Text under study:
Segment Open
Hospitals and care homes depend on having a reliable energy supply – day in, day out, around the clock. The Waid city hospital in Zurich is a good example: it demonstrates that this is also possible using an efficient, sustainable and economical energy solution, as the Käferberg local heating network supplies several properties in the healthcare sector with environmentally friendly energy.
Waid city hospital, the local care home, the heated swimming pool and the Käferberg addiction clinic – some of which consist of several buildings – are all connected to our local heating network. We planned it, implemented it and financed it together with the city of Zurich. We will also be responsible for operating it for 30 years.
Before the local heating network became operational, each of the four properties was supplied with heat by its own oil and gas heating system. As this energy supply using only fossil fuels was no longer meeting technical and environmental requirements, the idea was born of combining the properties to form a small heating network. Its operation is not only more efficient, but also significantly more sustainable than the previous individual systems.
The municipal specifications for this were ambitious: 90 per cent of the thermal energy needed be generated in a climate-neutral manner. In 2015, the City Council and City Parliament granted a project loan of more than CHF 8.2 million. The system was completed after just 18 months of construction time.
The core elements of the energy solution are a wood chip furnace, two heat pumps (water/water and air/water) and a large heat storage system (63,500 litres). There is also an oil boiler to cover peak times as well as flexible demand coverage outside the heating period.
Due to the existing infrastructure, the oil-fired heating system was installed in the conventional boiler room at the Waid hospital. The wood chip heating system is used during the winter months. The heat generated by the combustion process is fed into the heat storage system, which supplies the properties with heat for heating, bath water and hot water via district heating pipelines. Between the wood furnace and the heat storage system, the water/water heat pump provides additional heat. During peak demand, the oil boiler is switched between the heat accumulator and the consumers.
Functional diagram of the Käferberg heating network
What distinguishes our intelligent heating network?
By intelligently linking the consumers and the system components, the plant should achieve its goal of producing the required 90 per cent of thermal energy in a carbon-neutral way. Compared to the old heating systems, it is expected to save around 6,600 megawatt hours of fossil energy per year. The wood chip furnace is also supplied with wood chips from the municipal forest, thus promoting sustainable local forest management.
In cities, there are still countless conventional heating systems that run on fossil fuels in a relatively small space.
‘To create a local heating network, ideally, two or three larger users are needed to start off, for the investment costs to be worthwhile. Connecting lots of other small properties is then easy,’ says our operating specialist Christoph Bleuler.
Cities in particular often have building stock within their infrastructures that could potentially be the first users. They often also have forests that can benefit from sustainable management.
Segment Closed
Study material:
Segment Open
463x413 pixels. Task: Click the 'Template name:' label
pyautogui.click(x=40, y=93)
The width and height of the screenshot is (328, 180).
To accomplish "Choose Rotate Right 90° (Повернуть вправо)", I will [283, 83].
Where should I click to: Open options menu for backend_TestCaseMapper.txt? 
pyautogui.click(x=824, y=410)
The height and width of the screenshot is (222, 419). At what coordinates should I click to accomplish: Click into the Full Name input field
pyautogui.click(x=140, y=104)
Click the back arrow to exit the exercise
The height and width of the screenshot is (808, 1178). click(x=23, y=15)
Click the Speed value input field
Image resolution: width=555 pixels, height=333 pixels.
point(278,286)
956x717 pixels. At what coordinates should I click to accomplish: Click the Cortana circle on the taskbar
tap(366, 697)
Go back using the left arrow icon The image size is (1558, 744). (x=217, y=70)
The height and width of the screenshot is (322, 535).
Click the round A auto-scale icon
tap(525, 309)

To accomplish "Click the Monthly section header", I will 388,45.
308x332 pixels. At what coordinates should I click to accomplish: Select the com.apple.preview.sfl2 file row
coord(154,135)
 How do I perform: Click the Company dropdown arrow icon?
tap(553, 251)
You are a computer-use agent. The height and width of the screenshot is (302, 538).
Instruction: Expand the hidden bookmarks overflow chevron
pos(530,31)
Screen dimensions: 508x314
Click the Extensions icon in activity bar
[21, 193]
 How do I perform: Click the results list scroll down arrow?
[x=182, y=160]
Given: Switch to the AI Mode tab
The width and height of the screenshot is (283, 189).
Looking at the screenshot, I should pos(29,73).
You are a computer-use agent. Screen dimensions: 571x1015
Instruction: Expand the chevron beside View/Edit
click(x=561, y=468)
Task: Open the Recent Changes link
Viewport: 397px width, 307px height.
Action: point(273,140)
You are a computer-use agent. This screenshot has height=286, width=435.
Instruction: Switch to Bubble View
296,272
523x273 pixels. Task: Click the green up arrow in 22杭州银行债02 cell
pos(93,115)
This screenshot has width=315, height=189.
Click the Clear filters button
Segment Closed
Problem statement:
Answer these questions from the text about the Käferberg heating network:
(a) What is the capacity of the heat storage system?
(b) How long did construction of the system take?
(c) Where do the wood chips for the furnace come from?
The lines were taken from a different source than the text about the Käferberg heating network.

Written response:
(a) 63,500 litres
(b) 18 months
(c) The municipal forest